Pablo tests Robert Jordan by asking him to spot a defect, which Robert Jordan does.
Two of the horses had been acquired by killing a pair of the guardia civil (civil guard). Robert Jordan asks whether Pablo has killed many, and he has killed several.
Anselmo says that it was Pablo blew up the train at Arevalo, which prompts Pablo to ask Robert Jordan if he knew the foreigner who was with them at the train.
Robert Jordan does – his name is Kashkin. Or was. He died in April. Pablo points out that that's what awaits them all.
Anselmo is disgusted with Pablo. But Pablo says he is tired of being hunted, and knows that Robert Jordan's operation will bring him trouble.
Pablo claims his duty is to those with him, and to himself. Anselmo agrees, kind of: all he cares about is himself and his horses. Since getting his horses, Pablo hasn't been the same.
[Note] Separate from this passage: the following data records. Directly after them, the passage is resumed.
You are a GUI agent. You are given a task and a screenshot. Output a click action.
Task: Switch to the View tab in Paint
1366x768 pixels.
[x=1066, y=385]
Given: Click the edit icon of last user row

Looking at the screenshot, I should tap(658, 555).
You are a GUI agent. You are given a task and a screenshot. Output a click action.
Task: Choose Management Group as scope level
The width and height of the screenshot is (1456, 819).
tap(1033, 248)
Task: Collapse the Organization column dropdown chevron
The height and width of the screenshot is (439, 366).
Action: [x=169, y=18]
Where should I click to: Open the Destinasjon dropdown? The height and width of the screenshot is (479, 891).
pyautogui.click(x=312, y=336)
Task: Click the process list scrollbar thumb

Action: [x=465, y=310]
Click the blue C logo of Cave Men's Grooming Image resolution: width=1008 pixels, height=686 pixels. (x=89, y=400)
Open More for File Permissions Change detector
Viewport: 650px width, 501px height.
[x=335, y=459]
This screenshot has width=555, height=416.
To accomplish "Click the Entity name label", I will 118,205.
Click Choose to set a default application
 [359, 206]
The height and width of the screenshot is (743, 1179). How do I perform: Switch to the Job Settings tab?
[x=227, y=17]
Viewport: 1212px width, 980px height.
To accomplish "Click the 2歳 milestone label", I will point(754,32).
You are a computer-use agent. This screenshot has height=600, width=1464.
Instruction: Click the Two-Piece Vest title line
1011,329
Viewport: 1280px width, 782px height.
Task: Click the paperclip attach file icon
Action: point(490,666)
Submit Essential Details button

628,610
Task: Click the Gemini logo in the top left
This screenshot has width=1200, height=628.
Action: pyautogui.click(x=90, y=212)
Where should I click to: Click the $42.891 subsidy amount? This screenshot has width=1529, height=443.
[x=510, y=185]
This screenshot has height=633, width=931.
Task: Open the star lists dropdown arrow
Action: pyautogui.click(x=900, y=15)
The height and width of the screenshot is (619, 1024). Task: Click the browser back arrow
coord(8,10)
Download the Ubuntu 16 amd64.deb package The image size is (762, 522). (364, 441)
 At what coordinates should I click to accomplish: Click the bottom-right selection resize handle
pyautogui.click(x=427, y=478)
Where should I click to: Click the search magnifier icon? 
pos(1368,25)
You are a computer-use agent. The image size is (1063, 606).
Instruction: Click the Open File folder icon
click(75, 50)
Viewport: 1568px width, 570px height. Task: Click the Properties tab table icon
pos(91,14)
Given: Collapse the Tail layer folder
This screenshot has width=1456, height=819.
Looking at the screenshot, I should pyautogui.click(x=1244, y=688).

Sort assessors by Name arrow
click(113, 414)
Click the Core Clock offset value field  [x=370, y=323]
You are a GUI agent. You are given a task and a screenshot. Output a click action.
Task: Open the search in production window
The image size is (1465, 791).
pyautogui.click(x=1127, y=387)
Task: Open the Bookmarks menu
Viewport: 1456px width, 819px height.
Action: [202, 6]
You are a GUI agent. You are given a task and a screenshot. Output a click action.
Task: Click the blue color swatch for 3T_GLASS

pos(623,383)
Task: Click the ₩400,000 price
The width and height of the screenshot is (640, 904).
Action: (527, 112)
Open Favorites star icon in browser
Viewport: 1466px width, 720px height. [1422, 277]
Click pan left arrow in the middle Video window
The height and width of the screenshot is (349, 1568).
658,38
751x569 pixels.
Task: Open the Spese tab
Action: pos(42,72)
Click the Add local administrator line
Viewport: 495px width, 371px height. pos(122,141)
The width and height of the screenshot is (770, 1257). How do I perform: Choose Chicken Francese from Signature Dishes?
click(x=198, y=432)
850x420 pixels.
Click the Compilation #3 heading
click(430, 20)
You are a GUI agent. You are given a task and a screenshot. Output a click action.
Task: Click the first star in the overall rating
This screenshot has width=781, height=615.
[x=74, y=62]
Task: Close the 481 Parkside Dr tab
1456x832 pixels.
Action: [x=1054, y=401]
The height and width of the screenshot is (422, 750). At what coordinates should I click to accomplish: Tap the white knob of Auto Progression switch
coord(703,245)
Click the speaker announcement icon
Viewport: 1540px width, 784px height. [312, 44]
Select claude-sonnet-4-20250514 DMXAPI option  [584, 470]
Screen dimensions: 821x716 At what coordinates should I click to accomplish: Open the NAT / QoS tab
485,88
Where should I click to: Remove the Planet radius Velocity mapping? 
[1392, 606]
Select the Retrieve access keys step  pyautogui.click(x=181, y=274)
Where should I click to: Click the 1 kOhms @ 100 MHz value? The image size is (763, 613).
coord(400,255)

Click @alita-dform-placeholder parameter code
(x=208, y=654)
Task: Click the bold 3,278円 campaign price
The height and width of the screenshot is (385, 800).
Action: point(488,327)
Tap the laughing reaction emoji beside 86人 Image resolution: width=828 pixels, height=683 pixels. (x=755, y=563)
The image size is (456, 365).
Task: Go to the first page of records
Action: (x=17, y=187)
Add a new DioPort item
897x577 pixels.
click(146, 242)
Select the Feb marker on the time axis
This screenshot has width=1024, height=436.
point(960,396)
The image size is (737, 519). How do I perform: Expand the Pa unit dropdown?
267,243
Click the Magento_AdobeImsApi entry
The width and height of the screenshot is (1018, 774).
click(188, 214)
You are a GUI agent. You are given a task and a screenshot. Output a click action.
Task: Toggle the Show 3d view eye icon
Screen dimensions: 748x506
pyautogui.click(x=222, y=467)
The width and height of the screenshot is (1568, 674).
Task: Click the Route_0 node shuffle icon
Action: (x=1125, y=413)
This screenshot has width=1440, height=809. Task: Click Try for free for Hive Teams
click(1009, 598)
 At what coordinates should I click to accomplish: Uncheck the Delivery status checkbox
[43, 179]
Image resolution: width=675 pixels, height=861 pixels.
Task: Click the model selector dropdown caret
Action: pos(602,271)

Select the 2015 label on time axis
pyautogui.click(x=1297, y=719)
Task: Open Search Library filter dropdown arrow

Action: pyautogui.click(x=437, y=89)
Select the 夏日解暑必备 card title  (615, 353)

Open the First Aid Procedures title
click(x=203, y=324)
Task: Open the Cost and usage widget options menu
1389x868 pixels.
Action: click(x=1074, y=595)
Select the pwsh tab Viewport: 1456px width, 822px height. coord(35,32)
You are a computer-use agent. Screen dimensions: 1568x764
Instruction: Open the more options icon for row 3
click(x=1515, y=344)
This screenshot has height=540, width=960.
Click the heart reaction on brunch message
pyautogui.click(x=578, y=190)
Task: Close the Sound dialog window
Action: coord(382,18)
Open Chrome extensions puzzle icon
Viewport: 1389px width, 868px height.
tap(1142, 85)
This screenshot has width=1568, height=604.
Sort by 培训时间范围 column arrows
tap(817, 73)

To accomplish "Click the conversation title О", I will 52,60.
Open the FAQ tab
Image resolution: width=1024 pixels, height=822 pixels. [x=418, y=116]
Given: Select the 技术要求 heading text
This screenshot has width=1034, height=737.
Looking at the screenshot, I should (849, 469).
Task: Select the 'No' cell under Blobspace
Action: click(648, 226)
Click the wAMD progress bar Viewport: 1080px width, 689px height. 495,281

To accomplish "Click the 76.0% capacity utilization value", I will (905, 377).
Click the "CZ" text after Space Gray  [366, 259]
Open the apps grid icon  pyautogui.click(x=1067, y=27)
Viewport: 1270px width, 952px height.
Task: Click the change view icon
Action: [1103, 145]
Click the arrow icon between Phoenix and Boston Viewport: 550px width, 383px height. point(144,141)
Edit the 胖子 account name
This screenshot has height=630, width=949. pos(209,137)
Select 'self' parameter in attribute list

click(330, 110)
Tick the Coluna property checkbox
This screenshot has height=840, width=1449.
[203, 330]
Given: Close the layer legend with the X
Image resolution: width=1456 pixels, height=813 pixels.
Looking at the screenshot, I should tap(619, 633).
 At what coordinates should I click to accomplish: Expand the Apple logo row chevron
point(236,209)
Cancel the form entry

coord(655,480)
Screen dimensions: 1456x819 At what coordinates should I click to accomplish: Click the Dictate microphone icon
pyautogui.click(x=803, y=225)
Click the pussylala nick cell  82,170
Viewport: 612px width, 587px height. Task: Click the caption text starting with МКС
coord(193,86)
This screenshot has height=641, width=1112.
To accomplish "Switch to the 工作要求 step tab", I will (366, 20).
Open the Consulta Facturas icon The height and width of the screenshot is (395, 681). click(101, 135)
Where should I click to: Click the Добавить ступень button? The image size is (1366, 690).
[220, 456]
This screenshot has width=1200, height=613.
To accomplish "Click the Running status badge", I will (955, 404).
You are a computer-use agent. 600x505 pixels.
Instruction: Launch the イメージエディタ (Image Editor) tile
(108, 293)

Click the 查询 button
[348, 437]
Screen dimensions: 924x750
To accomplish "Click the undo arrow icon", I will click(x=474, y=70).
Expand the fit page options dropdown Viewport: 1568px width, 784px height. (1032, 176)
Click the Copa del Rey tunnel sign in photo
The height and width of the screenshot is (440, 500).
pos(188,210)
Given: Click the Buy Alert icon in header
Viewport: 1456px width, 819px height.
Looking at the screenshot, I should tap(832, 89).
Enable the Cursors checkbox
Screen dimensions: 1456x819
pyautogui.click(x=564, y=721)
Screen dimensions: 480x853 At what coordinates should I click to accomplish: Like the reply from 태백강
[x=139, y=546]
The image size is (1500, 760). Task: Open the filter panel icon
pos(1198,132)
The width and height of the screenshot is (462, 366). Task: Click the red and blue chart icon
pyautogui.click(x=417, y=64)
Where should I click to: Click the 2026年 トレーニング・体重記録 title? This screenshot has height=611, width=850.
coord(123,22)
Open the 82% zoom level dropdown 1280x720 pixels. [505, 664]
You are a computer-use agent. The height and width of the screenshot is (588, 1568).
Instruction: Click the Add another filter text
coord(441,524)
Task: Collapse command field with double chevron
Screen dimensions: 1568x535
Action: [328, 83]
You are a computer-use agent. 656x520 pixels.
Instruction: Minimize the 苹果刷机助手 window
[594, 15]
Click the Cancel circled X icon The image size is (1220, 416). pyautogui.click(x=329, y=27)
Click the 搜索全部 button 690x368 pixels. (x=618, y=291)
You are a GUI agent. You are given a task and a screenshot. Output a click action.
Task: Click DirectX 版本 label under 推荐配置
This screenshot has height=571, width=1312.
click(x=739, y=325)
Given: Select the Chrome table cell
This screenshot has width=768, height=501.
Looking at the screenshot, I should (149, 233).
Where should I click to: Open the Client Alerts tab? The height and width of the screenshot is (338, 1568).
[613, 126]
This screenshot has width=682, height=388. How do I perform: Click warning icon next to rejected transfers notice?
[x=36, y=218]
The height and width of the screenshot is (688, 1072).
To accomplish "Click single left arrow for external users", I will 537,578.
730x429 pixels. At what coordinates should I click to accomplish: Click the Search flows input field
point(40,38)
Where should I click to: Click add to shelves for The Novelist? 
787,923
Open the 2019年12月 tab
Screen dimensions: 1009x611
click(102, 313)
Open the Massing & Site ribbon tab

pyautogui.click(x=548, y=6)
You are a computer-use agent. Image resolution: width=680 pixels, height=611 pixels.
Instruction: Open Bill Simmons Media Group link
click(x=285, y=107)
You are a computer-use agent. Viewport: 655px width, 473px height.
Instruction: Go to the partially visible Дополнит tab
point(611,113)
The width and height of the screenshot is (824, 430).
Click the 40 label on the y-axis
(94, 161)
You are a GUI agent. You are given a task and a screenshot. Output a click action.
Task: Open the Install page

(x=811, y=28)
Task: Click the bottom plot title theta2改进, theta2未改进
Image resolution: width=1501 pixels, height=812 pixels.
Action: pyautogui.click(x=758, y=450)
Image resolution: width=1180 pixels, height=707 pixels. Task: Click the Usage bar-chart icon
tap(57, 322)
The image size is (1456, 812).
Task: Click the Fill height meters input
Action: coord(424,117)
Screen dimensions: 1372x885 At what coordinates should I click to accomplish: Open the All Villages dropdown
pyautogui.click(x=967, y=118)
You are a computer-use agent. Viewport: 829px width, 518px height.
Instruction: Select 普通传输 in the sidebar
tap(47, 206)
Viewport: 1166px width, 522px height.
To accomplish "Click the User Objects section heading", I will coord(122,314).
Robert Jordan is not pleased. Spaniards are wonderful "when they are good," he thinks, but "when they go bad there is no people that is worse." And it looks like Pablo's gone bad.
The problem with Pablo, thinks the great and wise Robert Jordan, is that his horses have made him "want to enjoy life." So now he's afraid to lose his life.
After making a French joke to himself, Robert Jordan thinks that it's important not to be gloomy. Much better to be cheerful. But there aren't very happy folks left. Oh well. Now Robert Jordan is really hungry.